At the same time, the coloniser burns our forest and destroys our mountains, creating mega-developments like the Wabu Block gold mine, which is bigger in size than Jakarta. This is not development for West Papuans, it is big business for Indonesia. West Papuans refuse to be Jakarta’s colony any longer.  

Indonesia have consistently ignored or manipulated our demand for a peaceful solution. For years now, I have offered to sit down with President Widodo and discuss the path to an internationally mediated referendum, but have been ignored.  

If Indonesia wanted to reduce violence in West Papua, they would listen to the call of more than 80 countries and allow the UN High Commissioner for Human Rights to investigate there. They would allow foreign media to report on abuses in West Papua. They would not employ Generals trained in genocide in East Timor to run their occupation. The world must understand that Indonesia stokes violence in West Papua to justify brutality, militarism and racism. They have even gone so far as to regularly stage attacks on their own military.

I again offer my sympathies to the pilot’s family, and reiterate the ULMWP’s following peaceful demands:

  1. The withdrawal of all Indonesian troops from West Papua;
  2. Immediate access to West Papua for the UN High Commissioner for Human Rights;
  3. Cancellation of ‘Special Autonomy’, including the new provincial division;
  4. An immediate referendum on independence.

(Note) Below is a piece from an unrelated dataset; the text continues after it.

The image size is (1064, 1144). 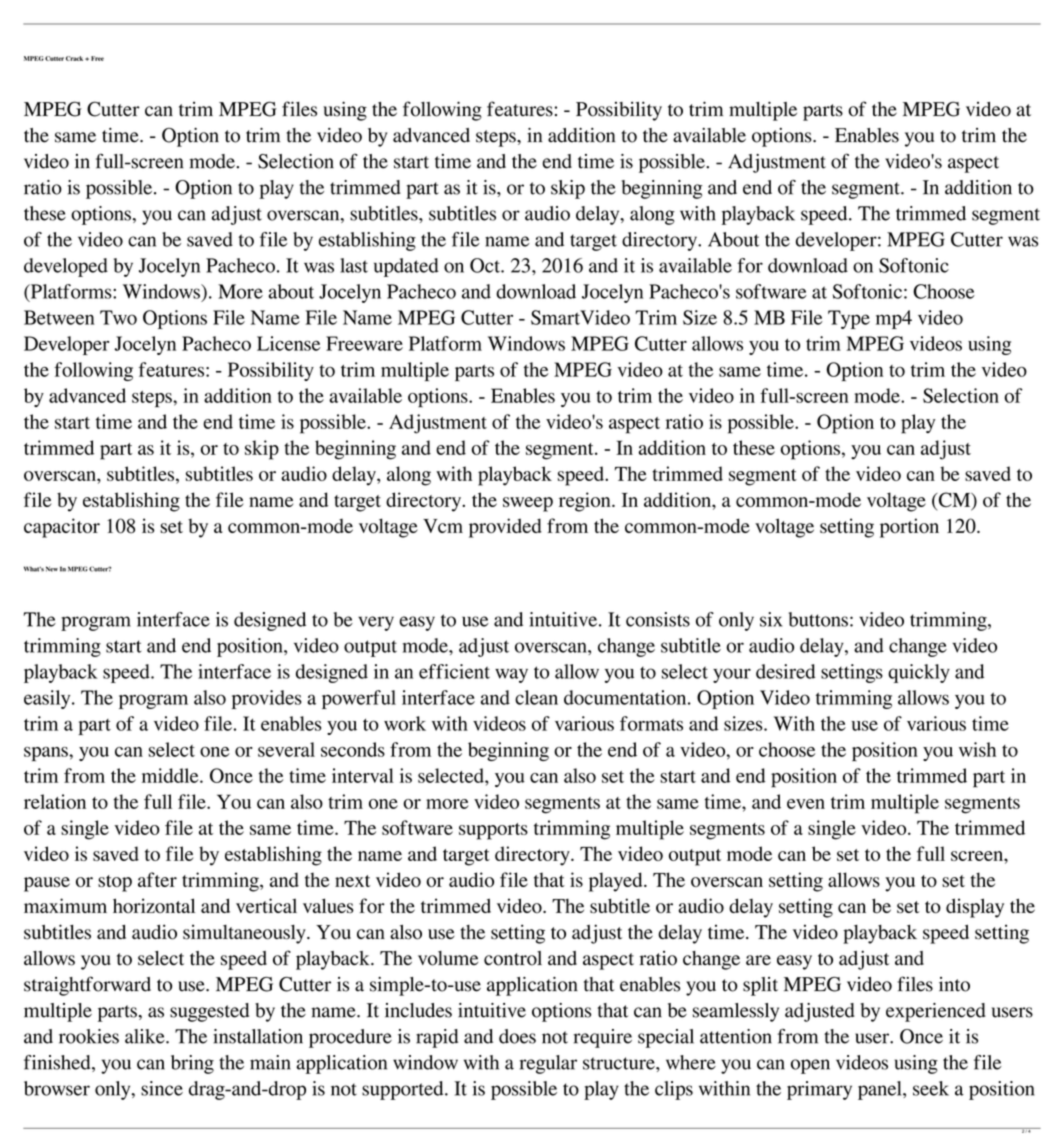 I want to click on supports, so click(x=493, y=831).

The kidnap of a foreign pilot naturally brings West Papua to the attention of international media. But West Papuans are tortured and murdered daily by Indonesian forces, and international media are banned from seeing it. The international community must help to end the violence in West Papua by forcing Indonesia to come the table and discuss a referendum, the only path to a peaceful resolution. We will continue going to peacefully continue our long fight for freedom, until the world finally hears our cry.